Não se identifica, e provavelmente não conseguiremos saber com exatidão o instante em que ele se perdeu. O certo é que ele trazia dentro de si o vírus da concupiscência, que se libertou em dado momento levando-o a cometer crimes abomináveis contra as suas perplexas vítimas. João de Deus declarou que confia que “Deus o livrará dessa”. Parece que o famoso médium desconhece as leis universais e, sobretudo, a grave advertência dada pelo maior médium de todos, Jesus: “a cada um segundo suas obras”. No geral, sua queda moral merece profunda reflexão, em especial por parte daqueles que reencarnaram com fortes compromissos nesse setor em particular. Como elucidou o tarefeiro Tobias da colônia espiritual Nosso Lar a André Luiz, no livro Os Mensageiros (psicografia de Francisco Cândido Xavier):

- “[...] Saem milhares de mensageiros aptos para o serviço, mas são muito raros os que triunfam. Alguns conseguem execução parcial da tarefa, outros muitos fracassam de todo. O serviço legítimo não é fantasia.  É esforço sem o qual a obra não pode aparecer nem prevalecer. Longas fileiras de médiuns e doutrinadores para o mundo carnal partem daqui, com as necessárias instruções, porque os benfeitores da Espiritualidade Superior, para intensificarem a redenção humana, precisam de renúncia e de altruísmo.  Quando os mensageiros se esquecem do espírito missionário e da dedicação aos semelhantes, costumam transformar-se em instrumentos inúteis. Há médiuns e mediunidade, doutrinadores e doutrina, como existem a enxada e os trabalhadores. [...]”.
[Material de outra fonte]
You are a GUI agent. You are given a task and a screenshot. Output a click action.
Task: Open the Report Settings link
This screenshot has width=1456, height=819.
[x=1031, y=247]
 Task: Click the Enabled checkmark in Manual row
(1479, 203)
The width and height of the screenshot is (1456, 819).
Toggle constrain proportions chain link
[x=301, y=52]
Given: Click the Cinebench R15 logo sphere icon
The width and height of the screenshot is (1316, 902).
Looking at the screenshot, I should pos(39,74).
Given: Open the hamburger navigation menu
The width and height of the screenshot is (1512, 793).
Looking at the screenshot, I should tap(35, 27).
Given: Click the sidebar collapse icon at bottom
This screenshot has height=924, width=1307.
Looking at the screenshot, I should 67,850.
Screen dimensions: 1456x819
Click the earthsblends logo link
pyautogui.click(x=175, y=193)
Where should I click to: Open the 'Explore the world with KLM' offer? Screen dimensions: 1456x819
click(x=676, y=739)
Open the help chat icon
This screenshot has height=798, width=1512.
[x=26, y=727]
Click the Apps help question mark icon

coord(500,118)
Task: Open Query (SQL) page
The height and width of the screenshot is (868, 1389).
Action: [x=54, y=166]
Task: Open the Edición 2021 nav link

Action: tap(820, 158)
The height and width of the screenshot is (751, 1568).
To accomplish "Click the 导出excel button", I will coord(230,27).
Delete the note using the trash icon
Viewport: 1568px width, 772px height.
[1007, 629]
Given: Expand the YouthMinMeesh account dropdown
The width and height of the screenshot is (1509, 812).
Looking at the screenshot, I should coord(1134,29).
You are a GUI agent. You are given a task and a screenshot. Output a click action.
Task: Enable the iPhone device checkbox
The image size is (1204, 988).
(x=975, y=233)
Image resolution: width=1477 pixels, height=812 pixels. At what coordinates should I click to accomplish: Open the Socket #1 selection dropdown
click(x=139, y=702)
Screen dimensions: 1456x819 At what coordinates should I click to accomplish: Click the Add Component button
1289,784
Notem, portanto, que o indivíduo que aceita tal missão assume enorme responsabilidade perante a espiritualidade maior. Esse também deve ter sido o caso de João de Deus, que mais dia ou menos dia a ela retornará certamente carregando muito pesar na alma. Ao que tudo indica, o seu fracasso demandará longo tempo para ser consertado. Pode-se supor que nem todas as suas vítimas o perdoarão rapidamente. Novas experiências difíceis provavelmente o aguardam para que ele possa acrisolar o seu Espírito e, um dia, reencarnar mais equilibrado para servir a Deus e as suas criaturas.